The idea of (3) is that we either find a way to expose that re-starter pid or just make people implement the ToChildStart themselves. The point is, if you've written your code so that you know which re-starter is associated with which ChildSpec and you know (in your own code) that you're no longer using the ChildSpec or the StarterProcess then you - the one who knows what is going on are best placed to terminate that process yourself when you're sure it is no longer needed. This puts the responsibility where it really IMHO belongs - in the hands of the application developers.

Thoughts? ......

[hyperthunk]

And of course, it'd be really nice if we came up with a way to do "distributed finalization", but that's really beyond the scope of this ticket. :)

[tavisrudd]

(1) isn't an option for our use case and (2) sounds seriously hard to get right.

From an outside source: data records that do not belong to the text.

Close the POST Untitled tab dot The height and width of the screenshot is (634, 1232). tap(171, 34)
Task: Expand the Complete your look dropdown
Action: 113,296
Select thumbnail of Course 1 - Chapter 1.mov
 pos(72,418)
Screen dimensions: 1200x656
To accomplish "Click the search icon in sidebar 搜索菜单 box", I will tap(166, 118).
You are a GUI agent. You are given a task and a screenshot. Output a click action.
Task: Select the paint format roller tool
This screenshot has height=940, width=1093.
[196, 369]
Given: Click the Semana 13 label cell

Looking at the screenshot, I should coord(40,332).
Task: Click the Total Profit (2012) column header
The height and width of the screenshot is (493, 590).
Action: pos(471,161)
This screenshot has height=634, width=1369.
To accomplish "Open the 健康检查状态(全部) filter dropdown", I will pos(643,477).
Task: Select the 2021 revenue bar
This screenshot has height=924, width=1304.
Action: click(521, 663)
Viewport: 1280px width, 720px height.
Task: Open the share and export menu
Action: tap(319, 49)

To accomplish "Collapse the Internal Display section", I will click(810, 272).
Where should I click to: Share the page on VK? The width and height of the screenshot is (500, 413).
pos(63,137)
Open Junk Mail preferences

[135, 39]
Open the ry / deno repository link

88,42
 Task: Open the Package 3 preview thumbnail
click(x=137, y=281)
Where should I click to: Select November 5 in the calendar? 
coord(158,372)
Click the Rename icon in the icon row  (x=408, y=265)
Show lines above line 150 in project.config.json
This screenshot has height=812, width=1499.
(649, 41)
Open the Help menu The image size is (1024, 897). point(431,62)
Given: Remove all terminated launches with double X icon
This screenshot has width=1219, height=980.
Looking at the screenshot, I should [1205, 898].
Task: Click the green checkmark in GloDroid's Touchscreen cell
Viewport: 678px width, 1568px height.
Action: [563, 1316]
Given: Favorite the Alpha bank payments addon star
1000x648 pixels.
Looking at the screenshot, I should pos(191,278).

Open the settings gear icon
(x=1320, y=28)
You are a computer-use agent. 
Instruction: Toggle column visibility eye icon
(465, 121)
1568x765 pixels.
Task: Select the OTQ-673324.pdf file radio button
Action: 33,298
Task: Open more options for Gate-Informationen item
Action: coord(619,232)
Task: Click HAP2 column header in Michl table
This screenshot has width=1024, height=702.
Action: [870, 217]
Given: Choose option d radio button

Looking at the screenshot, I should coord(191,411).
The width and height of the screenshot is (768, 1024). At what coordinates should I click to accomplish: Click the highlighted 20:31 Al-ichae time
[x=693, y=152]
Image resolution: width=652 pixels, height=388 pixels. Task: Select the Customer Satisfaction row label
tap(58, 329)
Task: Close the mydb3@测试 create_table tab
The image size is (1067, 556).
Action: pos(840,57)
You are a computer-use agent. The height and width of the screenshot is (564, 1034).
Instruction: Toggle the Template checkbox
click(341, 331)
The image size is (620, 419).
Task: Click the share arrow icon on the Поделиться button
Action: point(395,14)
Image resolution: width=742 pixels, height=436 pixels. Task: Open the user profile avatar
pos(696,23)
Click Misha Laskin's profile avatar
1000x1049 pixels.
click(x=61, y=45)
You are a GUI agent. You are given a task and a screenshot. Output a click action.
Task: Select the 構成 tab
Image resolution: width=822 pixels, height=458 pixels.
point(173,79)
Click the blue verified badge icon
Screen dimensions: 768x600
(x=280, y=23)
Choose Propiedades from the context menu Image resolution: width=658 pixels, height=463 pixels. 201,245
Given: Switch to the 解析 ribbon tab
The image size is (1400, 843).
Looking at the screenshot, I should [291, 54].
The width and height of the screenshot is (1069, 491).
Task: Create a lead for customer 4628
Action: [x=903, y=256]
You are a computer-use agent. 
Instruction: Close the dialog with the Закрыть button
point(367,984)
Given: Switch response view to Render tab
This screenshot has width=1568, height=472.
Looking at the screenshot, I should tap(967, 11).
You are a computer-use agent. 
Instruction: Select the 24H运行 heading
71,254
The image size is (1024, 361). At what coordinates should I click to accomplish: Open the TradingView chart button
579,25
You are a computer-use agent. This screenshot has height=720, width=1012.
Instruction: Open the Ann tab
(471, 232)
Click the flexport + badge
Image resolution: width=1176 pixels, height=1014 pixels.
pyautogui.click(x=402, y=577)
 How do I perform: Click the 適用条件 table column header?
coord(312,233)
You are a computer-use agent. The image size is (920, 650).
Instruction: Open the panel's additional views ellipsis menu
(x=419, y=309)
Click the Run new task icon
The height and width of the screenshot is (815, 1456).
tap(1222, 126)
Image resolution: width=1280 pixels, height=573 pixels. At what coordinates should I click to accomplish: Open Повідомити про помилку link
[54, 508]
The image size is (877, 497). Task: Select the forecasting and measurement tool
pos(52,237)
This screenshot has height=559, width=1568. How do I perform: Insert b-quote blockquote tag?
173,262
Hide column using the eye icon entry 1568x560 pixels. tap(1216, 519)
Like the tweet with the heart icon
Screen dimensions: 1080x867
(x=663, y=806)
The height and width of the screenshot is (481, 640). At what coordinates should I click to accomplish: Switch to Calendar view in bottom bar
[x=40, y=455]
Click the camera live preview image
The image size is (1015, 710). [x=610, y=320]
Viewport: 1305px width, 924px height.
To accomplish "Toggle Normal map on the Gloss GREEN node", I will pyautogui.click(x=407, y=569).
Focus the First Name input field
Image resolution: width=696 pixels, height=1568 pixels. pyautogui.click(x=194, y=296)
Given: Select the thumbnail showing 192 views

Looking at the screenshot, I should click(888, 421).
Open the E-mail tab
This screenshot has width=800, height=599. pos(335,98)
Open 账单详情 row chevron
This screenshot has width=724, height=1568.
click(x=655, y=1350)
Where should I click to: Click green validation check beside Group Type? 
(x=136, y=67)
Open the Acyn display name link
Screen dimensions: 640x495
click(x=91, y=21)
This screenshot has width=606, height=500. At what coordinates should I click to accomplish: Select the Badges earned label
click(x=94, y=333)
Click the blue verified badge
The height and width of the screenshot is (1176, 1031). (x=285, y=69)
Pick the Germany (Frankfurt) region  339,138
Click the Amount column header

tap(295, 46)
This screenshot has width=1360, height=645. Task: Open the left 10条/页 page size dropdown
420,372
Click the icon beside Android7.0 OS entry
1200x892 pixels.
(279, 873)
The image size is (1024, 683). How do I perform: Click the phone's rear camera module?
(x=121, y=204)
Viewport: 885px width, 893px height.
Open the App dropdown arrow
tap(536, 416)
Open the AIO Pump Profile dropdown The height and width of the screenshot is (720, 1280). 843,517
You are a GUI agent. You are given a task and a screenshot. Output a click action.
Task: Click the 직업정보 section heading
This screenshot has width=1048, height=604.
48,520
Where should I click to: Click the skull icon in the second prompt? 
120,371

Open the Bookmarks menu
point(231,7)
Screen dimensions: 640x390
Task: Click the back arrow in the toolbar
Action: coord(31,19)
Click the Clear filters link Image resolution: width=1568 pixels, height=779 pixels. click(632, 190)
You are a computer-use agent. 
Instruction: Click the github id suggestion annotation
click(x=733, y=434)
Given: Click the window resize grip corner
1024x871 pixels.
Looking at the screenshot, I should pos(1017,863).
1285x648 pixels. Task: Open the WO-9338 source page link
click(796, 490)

I think (3) makes most sense. It would still require cleanup of the restarterPid somewhere, but as you say, the developer using dynamic supervision is best positioned to do that correctly. They'd do something like terminateChild ... >> deleteChild ... >> cleanupStarterProcess. It may be worth keeping the code from the related ToChildStart instances in d-p-p but as plain functions and in a separate module accompanied by documentation and warnings specific to that use case.

[hyperthunk]

It may be worth keeping the code from the related ToChildStart instances in d-p-p but as plain functions and in a separate module accompanied by documentation and warnings specific to that use case.

Yes I agree that's probably the right thing to do. We could leave it in the Supervisor API, but as a plain top-level function that returns the process id and then provide a mapping from pid to ChildStart:

-- | Spawns a process that can be used to (re)start child processes
-- when they fail. The `ChildStart` is suitable for use in a `ChildSpec`.
-- Note that once the starter process is no longer used, the caller
-- (of this function) is responsible for cleaning up (i.e., stopping) it.
spawnChildStarter :: Process () -> Process (ProcessId, ChildStart)
spawnChildStarter proc = ... etc

[tavisrudd]

@hyperthunk I've been experimenting with spawnChildStarter but don't have a patch ready yet. I'd like to send you a few refactoring patches first. The first just makes the implementation details of the StarterProcess variants of ToChildStart private via where clauses. The second moves all the public class definitions, data types and associated derived instances from Supervisor.hs to Control.Distributed.Process.Platform.Supervisor.Types. Does that sound ok to you? If so, I'll open a new PR for each.

[hyperthunk]

Does that sound ok to you? If so, I'll open a new PR for each.

Yeah that sounds good to me. Thanks for all the work you've been putting around this - it's much appreciated! I'll try and get all the outstanding PR's QA'd and merged this week.

[hyperthunk]

So.... where are we with this pull request now @tavisrudd ?

[hyperthunk]

I'm going to have to release without this fix I'm afraid, as I'm on holiday next week and this is the last chance I'm going to have to actually make the release. Let's get this merged when I'm back online (next Friday) and do a patch 0.1.1 release with it in.

[hyperthunk]

Caveats - unless you can get me a fix in the next few hours.... :) ?

[tavisrudd]

I won't have time till next week unfortunately. The last few weeks of parenthood and work have been a bit intense and I'm just catching a breath now. Enjoy your holiday!

Tavis

On May 30, 2014, at 5:12 AM, Tim Watson [email protected] wrote:

Caveats - unless you can get me a fix in the next few hours.... :) ?

—
Reply to this email directly or view it on GitHub.

[hyperthunk]

Hey @tavisrudd - how're you? Do you want me to pick up the fix for this?

[tavisrudd]

I'm well, but busier than I've ever been with a new kid and new job. I've
been meaning to get back to this for the past two months but haven't had
time. If you want to take this one over, I won't be insulted.

On Wed, 13 Aug 2014, Tim Watson wrote:

Hey @tavisrudd - how're you? Do you want me to pick up the fix for this?

---

Reply to this email directly or view it on GitHub:
#77 (comment)

[hyperthunk]

Ok @tavisrudd - I'm going to pick this one up now. As you can tell, I've been a bit on the busy side myself!